### [Records to use]
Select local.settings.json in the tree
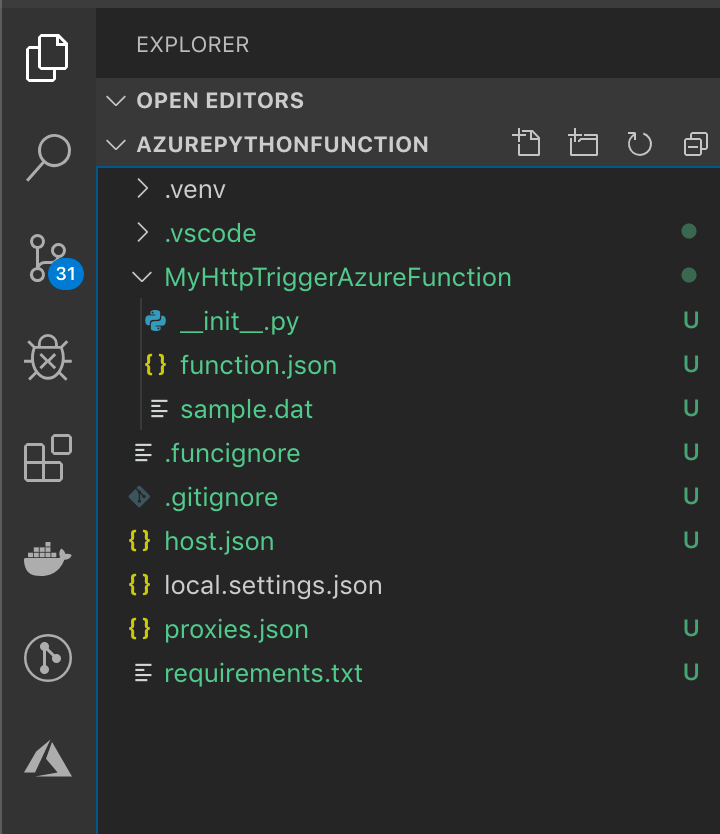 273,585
--
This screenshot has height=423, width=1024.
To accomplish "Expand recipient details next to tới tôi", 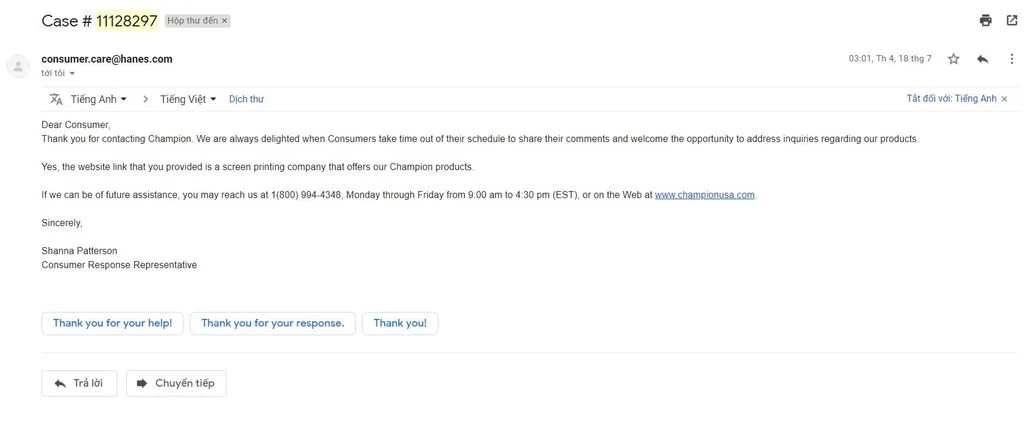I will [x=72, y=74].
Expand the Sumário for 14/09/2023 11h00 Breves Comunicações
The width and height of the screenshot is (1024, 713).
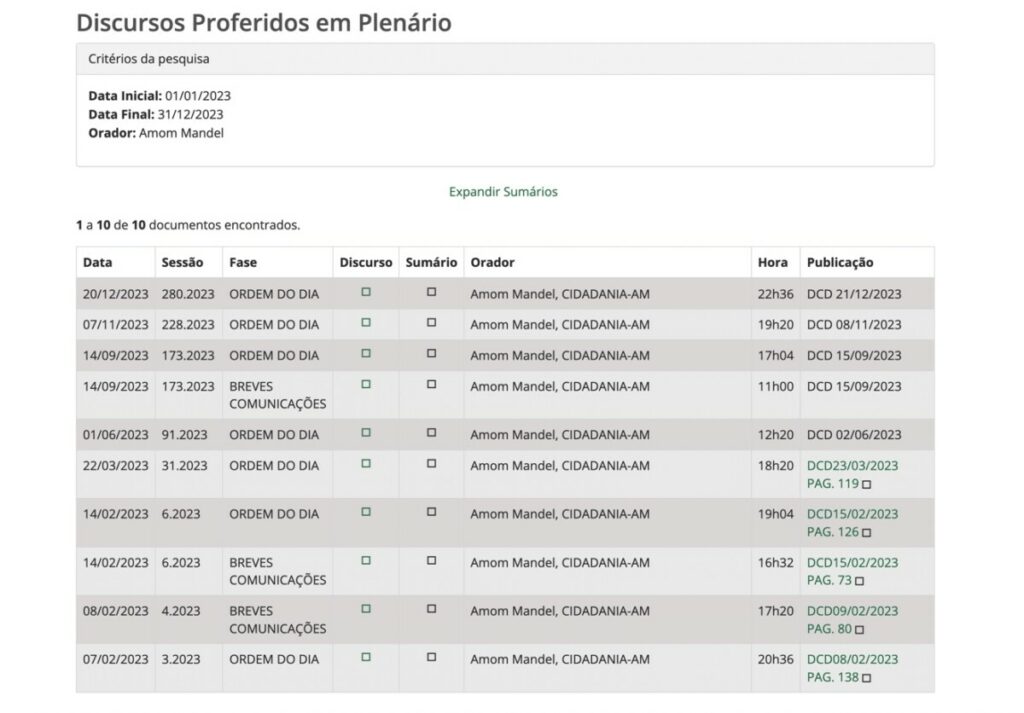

### [Exercise aim]
Would you output, from the records above, exactly the run of lines that starts at the line containing "Expand the Sumário" and ends at the line containing "The width and", and only that run?

### [Answer to this task]
Expand the Sumário for 14/09/2023 11h00 Breves Comunicações
The width and height of the screenshot is (1024, 713).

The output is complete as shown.